Difficultés avec le texte grec

Il faut bien réaliser qu’il n’y a pas « une » version grecque du texte hébreu mais une véritable diversité de traductions, de révisions et de remaniements qui se sont étalés sur plusieurs siècles et cela dès avant notre ère: juives (« Vieux Grec », Septante, « Kaigé », Aquila, Théodotion, Symmaque…), chrétiennes (Septante, Antiochienne, Palestinienne, Origène, Lucien, Hésychius, Josippos…) et autres (Quinta, Sexta, Samariticon, partielles, anonymes…). Chaque manuscrit ancien, comme chaque édition moderne, comporte ses propres variantes. Déjà au IIIè siècle Origène se plaignait des innombrables différences entre les manuscrits grecs. Les recherches apportent leur lot de reconstructions et de théories souvent irréconciliables.

  1. On parle de deux formes principales:
  • D’une part, des versions courtes. Elles comptent entre 2 700 et 3 000 mots de moins que le Texte Massorétique (soit un septième ou un huitième du TM serait manquant). De plus, pour la deuxième partie du livre (à partir du chapitre 25) elles ont un ordre différent du TM (cf. tableau de correspondance en fin de fichier); ces recensions comportent aussi entre elles de nombreuses divergences.  Elles représentent peu de manuscrits, mais elles incluent les deux plus anciens conservés (B, S) et sont à la base des éditions critiques de référence.
    Versions imprimées: Aldine, Sixtine, Walton, Holmes-Parson, Tischendorf, Swete, Bagster, Rahlfs, Ziegler.
  • D’autre part, des versions longues. Depuis l’antiquité, des remaniements du texte ont voulu combler, pas toujours de la même façon, les lacunes du grec par rapport à l’hébreu. De nombreux éditeurs, même très anciens, ont indiqué leurs ajouts et remarques par des signes ou des notes marginales, mais ce n’est pas toujours le cas, le plus souvent ils se contentèrent d’introduire leurs ajouts sans aucun avertissement. La plupart suivent l’ordre des chapitres du TM (facilité aussi utilisée par nombre de logiciels bibliques). Elles représentent la majorité des manuscrits souvent tardifs mais dont les origines remontent au moins au IIIè siècle; on distingue plusieurs familles: hexaplaire (Origène), lucianique, hésychienne (Q, V)[1], Alexandrine (A), Catena (chaînes exégétiques des Pères de l’Eglise).
    Versions imprimées: Complutense, Grabe, Bos, Hexaglot, Apostolic Bible Polyglot.

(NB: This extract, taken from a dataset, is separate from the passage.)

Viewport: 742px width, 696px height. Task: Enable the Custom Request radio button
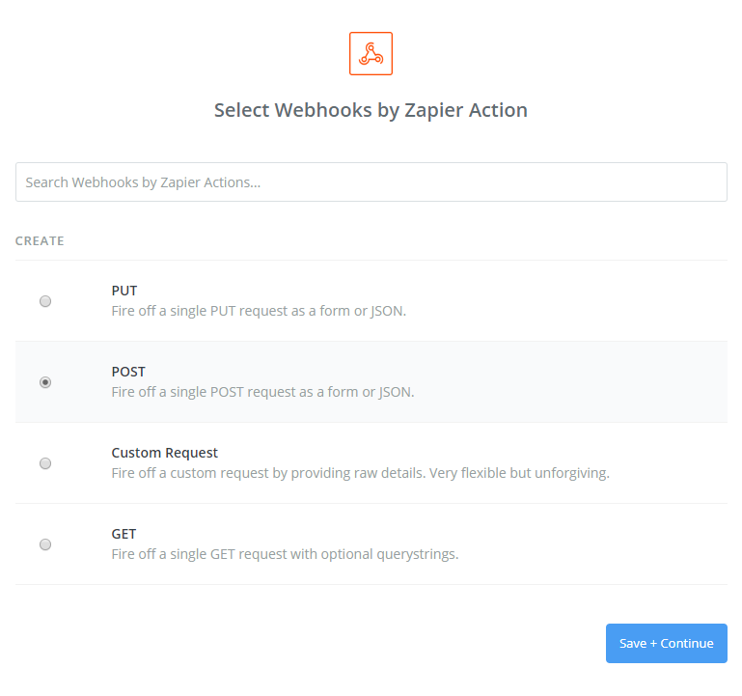tap(45, 463)
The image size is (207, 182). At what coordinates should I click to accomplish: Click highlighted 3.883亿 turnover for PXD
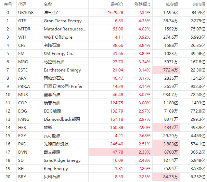171,144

On a été surpris de trouver à Qumran des manuscrits hébreux (très fragmentaires) qui corres­pondent aux deux formats: le court (4QJrb,d ) et le long (4QJra,c). Certains pensent donc qu’il y a eu, dès avant notre ère, deux éditions en circulation et cela pendant plusieurs siècles. Le TM, par le vocabulaire et les additions (détails, épithètes du Seigneur, introductions, chronologies, clarifications, homogénéisations, répétitions…) refléterait alors une époque plus tardive que le texte court. Faut-il  préciser que les spécialistes ne sont pas d’accord entre eux !

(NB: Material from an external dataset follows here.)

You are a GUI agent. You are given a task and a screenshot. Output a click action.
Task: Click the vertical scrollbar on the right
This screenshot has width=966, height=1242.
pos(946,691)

Il est donc très difficile de comparer deux textes ou deux traductions modernes de la LXX, aucun n’utilisant la même source qui, de plus, est sans cesse amendée !

Les trois principales différences idéologiques entre le TM et la LXX consistent en l’insistance du TM: sur Babylone (ex.: TM25), sur Jérémie plutôt que sur Baruch (ex.: TM36.6,32/LXX43.6,22) et sur la promesse d’un futur gouverneur davidique et le rétablissement du culte (ex. TM33.14-26/LXX omet).

Nous proposons le seul texte disponible en français, celui de Giguet, il s’appuie sur une version courte; nous mettons entre crochets les ajouts des versions longues et en note leurs sources (voir le fichier «JEREMIAH LXX – Junemann, ABP, Rahlfs, Brenton» qui propose en parallèle les deux versions grecques et leurs traductions).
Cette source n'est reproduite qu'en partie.